FranÇois Morellet
“I believed in
God until I was twenty, then in progress until I was forty and then… in nothing
at all. My first ‘electric works,’ which were created when I was about
thirty-seven, are therefore more or less guaranteed to be without
transcendence; they neither glorify God nor the electricity fairy and only
touched upon the sciences of the future such as kinetics, cybernetics, computer
technology or quite simply mathematics. […] At that time I was also
entertaining myself by conjuring up, by means of mechanical combiners, equally
thrown together, a succession of neon shapes and letters, fixed onto three
panels. It looked as though this swift, confusing scroll of images was dictated
by chance. But as my technical equipment did not stretch to a truly random
system at that time, it was actually only a parody of chance that made those
geometric shapes succeed each other irregularly—and the four words cul – con –
non – nul [arse, cunt, no, useless].”
— Esthétique éléctrique et pratique éclectique, 1991
“For about
twenty years, I doggedly produced systematic works, the constant guiding
principle being to reduce my arbitrary decisions to a minimum. In order to
channel my sensibility as an ‘Artist,’ I did away with composition, removed any
interesting aspects from the execution and rigorously applied simple,
straightforward systems that could either develop by fluke or by means of
audience participation. These ‘works of art,’ in reaction to the flood of
messages conveyed by the vogue for Expressionism and Lyrical Abstraction twenty
years ago, were a complete flop when they were first presented in a range of
specialised venues. They occasioned no comment. In the recent past, however,
even though they cannot be ranked among the new fashionable trends which, more
than ever before, cultivate the myth of the ‘Artist’ (now it is no longer his
gestures that are analysed and admired but his attitudes, his body, his
concepts), they are triggering increasingly substantial and positive comments.

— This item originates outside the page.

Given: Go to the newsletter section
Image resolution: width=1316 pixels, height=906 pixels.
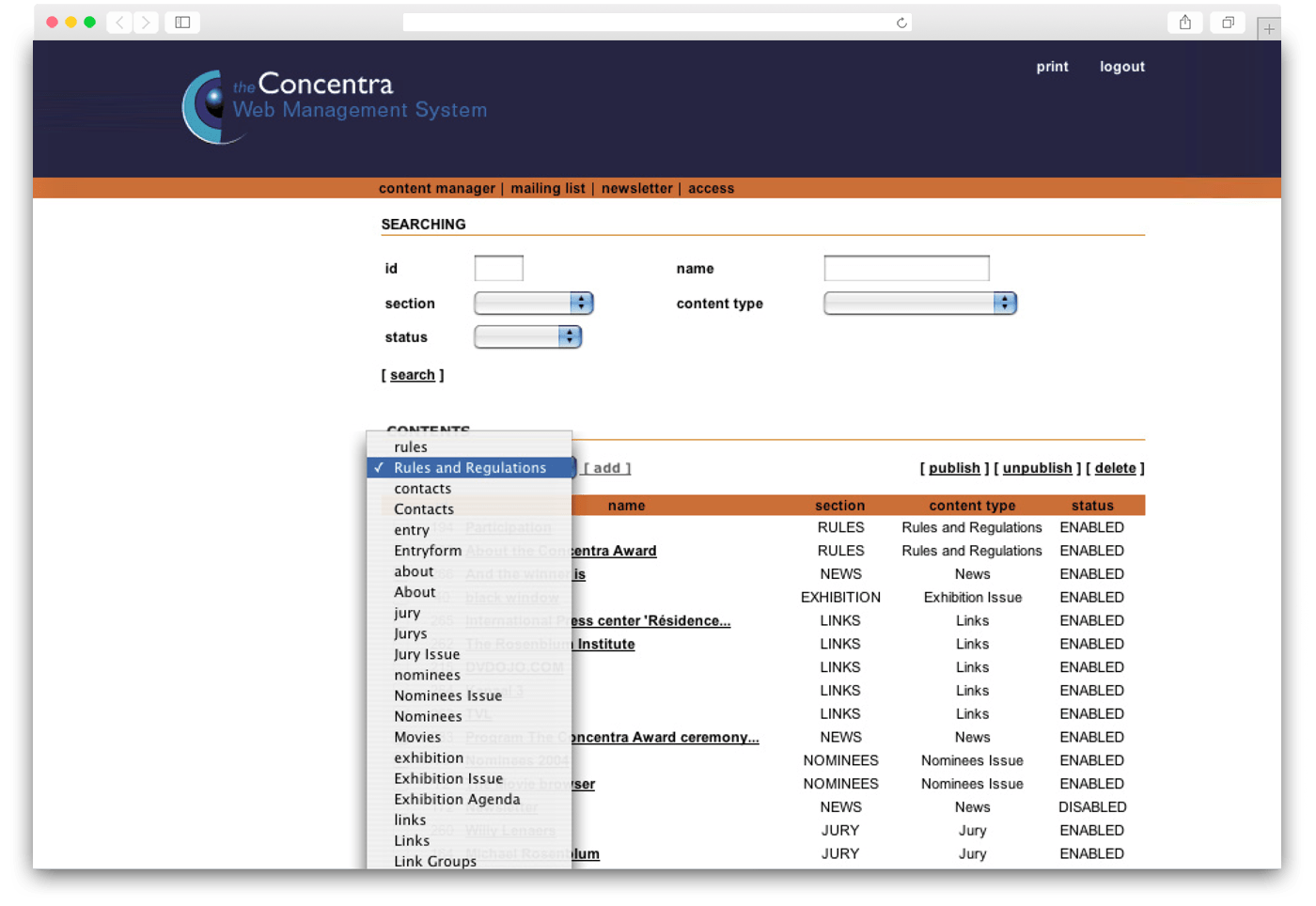Looking at the screenshot, I should (x=636, y=188).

Analysis specialists see in them rigour, joy, nihilism, anguish, virtuosity,
asceticism, etc. […] The plastic arts should allow the spectator to find what
he wants, in other words what he brings to them. Artworks are picnic areas,
places where you take potluck, consuming whatever you’ve brought along. Pure
Art, Art for Art’s Sake, is there to express nothing (or everything).”
— Du spectateur
au spectateur ou l’art de déballer son piquenique, 1971
“Over the last seven or eight years, I
have ceased to regard my ‘pictures’ as perfect geometric planes (immaterial and
infinite), which needless to say they had never been in the first place. I have
turned towards all the basic material limitations: the thick, heavy picture
that requires hanging. Following the limitations of geometry, I started
concentrating on the geometry of limitations. One of the limitations I played
with a great deal was the overwhelming presence of the wallfloor couple, the
verticality-horizontality with which the canvases usually comply in the most
docile manner. It was sheer delight to make the modest ‘picture-neutral medium’
disobey, turning it, with its unusual position and slant, into a work of art,
and reduce the pretentious ‘information bearing painting’ to an unassuming role
of horizontality-verticality indicator.”
— Depuis sept ou huit ans, 1982
“What are the
qualities of this Baroque art from Bavaria-Austria (to put it simply) that so
appeal to me, that I endeavour to transpose into my work? Humour, frivolity,
joie de vivre, which are all impossible to find to this degree in any Western
church. […] And also a wonderful disrespect for architecture, with its clever
lack of balance and its volumes, which counter one another by ignoring and
severing any symmetry. To such an extent that an ordinary item of architecture
can be ‘Baroqued’ with equal nonchalance and success.”